Communist Party of China sets agenda for five years (Roundup)

By IANS
Monday, October 18, 2010

BEIJING - The ruling Communist Party of China (CPC) Monday vowed to make vigorous efforts to promote political restructuring and said measures would be taken to improve living standards across the country.

The decisions were taken at a meeting of the CPC central committee to determine the country’s development agenda for the next five years (2011-2015), Xinhua reported.

The central committee also approved the appointment of Vice President Xi Jinping, 57, as vice chairman of the CPC Central Military Commission, signalling that Xi is President Hu Jintao’s most likely successor when Hu retires as party leader in 2012.

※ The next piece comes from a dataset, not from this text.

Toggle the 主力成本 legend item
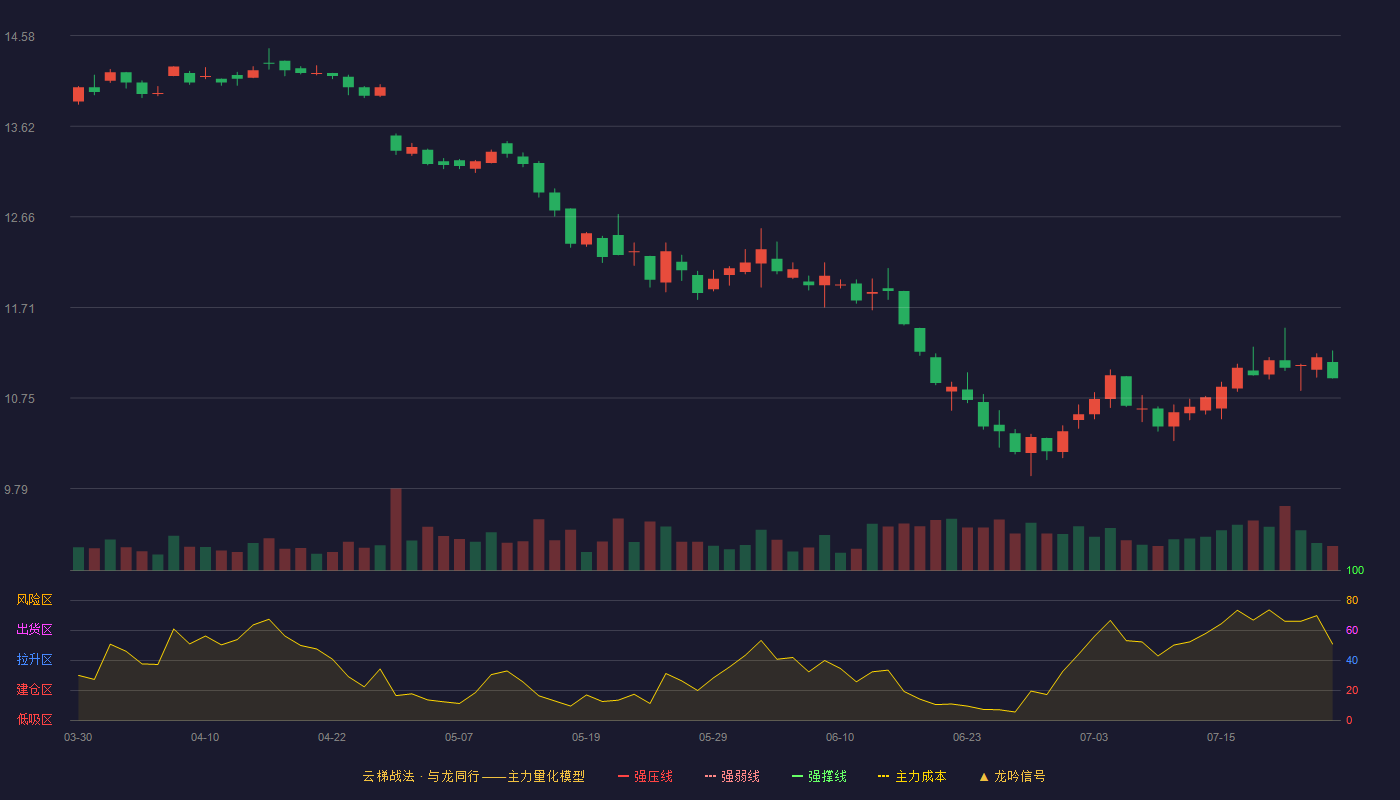Viewport: 1400px width, 800px height. click(912, 776)
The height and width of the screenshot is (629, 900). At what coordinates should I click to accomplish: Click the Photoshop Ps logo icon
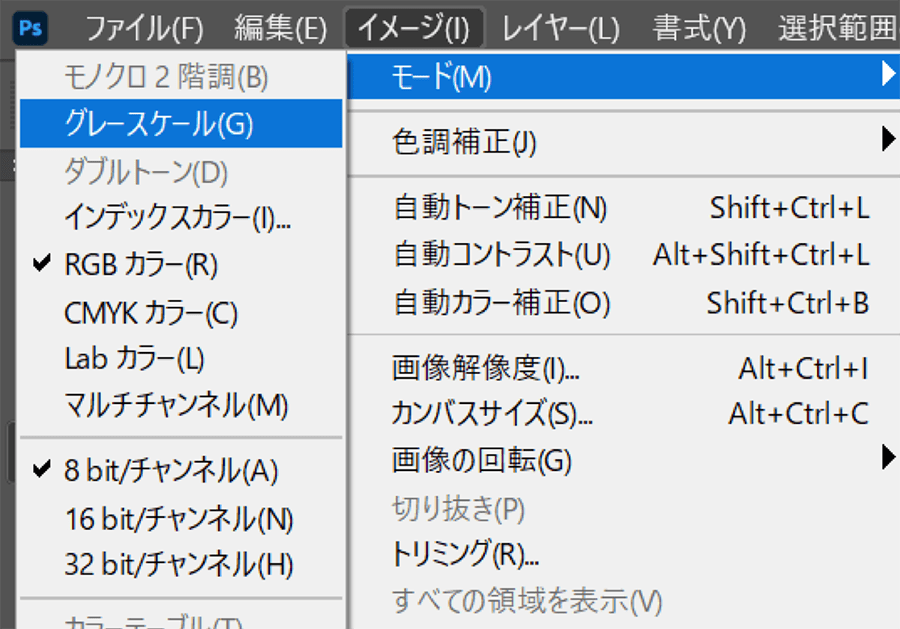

The CPC said that China would continue opening wider to the outside world and accelerate the “going global” strategy.

Reform was “a powerful driving force” for accelerating the transformation of the economic development mode, the central committee said in a communique issued at the end of the four-day meeting.

Great impetus would be given to economic restructuring, while “vigorous yet steady” efforts should be made to promote political restructuring and more efforts should be made to speed up the promotion of cultural and social reforms, said the communique.

The party said China aimed to achieve major breakthroughs in economic restructuring and maintain stable and relatively fast economic growth.

“China will further boost people’s incomes, enhance social construction and deepen reform and opening-up,” the communique said.

That would facilitate “substantial progress in transforming the economic development pattern, and markedly promote China’s comprehensive national strength, international competitiveness and better shield against risks”, it said.

It would also help improve people’s lives and consolidate the basis of a well-off society, it said.

Wang Changjiang, of the party school of the CPC central committee, said “all-round reforms will be pushed forward simultaneously”, not just economic reforms that had continued steadily for more than three decades.